Another chapter seems to confuse correlation and causation. In “You’ve Gotta be the Glue,” Rudder explains that couples who each have multiple clusters of Facebook connections from different areas of their lives, and are the only person connected to each other’s various tribes, last longer than couples who are connected to all the same people, who all know each other. This makes sense: if you belong to several social groups (co-workers, college friends, book club, etc.) and your partner has gotten to know all of them, your relationship is well-established and likely serious. But if you belong to a tight-knit community and start dating someone within your group, your Facebook connections provide no indication of how serious you are. Rudder, however, interprets the data as proving causation, concluding that the “specialness” of the couple in being the “glue” between different social groups somehow boosts the relationship. He fails to explain how “connecting” his gaming buddies to his wife’s extended family strengthens their marriage – presumably if these social groups cared to mingle much, they’d befriend each other on Facebook and then what happens to the couple’s “specialness”?

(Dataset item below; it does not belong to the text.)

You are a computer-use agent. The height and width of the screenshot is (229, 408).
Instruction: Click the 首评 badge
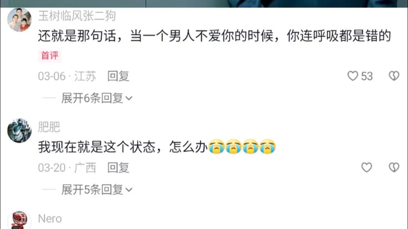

When the book moves away from dating-related data, it becomes a series of disconnected one-off chapters. There’s a discourse about group rage on the Internet that involves little data analysis and seems to be included because the author is interested in group rage on the Internet. There’s a chapter about the language used in Twitter posts, concluding that Twitter definitely isn’t killing sophisticated thought because “a,” “and,” and “the” are among the top 10 words used in English both on Twitter and off of it. There’s an equation meant to demonstrate that multiplying a word’s frequency rank in a text by its number of uses will result in a constant, but the chart meant to illustrate this point with Ulysses displays a “constant” ranging from 20,000 to 29,055.

All that said, there is some interesting material here, particularly the data on race. The chapter on racist Google searches is less relevant now that the author of that study has written his own book (the aforementioned Everybody Lies); and Dataclysm, published in 2014, has a rosier view of this than the 2017, Trump-era version. But the study showing massive racial differences in how people rate one another’s attractiveness is still quite relevant: key findings include the fact that people tend to view members of their own race as more attractive than others, but black Americans take a major hit in the ratings from everybody (including other black people, though to a lesser degree). My first reaction on reading this was that it’s hard to judge people for preferring cultural commonalities in their most intimate relationships. But the data isn’t so simple: it’s based on how people rate a photo, not whom they choose to contact, and attractiveness doesn’t only affect one’s dating prospects, but employment too (there’s a chart on that). And in-group biases in American society are hardly limited to dating; while our neighborhoods, schools, workplaces, churches, and friend groups are still largely separate, I’m inclined to believe that Rudder’s data does show hidden bias.

Overall, while there are interesting nuggets in here, I wouldn’t recommend the book. A few interesting data points are padded into book-length by ill-conceived interpretations and rambling. By the end I was simply tired of it – the writing didn’t engage me when unaccompanied by charts, the book lacks cohesion and the author had lost far too much credibility. Try Everybody Lies instead.